┌─ Extracted material

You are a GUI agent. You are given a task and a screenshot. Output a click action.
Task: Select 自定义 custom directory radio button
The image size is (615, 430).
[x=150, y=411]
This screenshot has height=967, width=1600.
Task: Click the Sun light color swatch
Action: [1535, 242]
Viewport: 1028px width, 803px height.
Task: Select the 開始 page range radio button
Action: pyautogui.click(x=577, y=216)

└─

**Task objective**
Transcribe the records in full, keeping every character as it is.

**Response to the task**
You are a GUI agent. You are given a task and a screenshot. Output a click action.
Task: Select 自定义 custom directory radio button
The image size is (615, 430).
[x=150, y=411]
This screenshot has height=967, width=1600.
Task: Click the Sun light color swatch
Action: [1535, 242]
Viewport: 1028px width, 803px height.
Task: Select the 開始 page range radio button
Action: pyautogui.click(x=577, y=216)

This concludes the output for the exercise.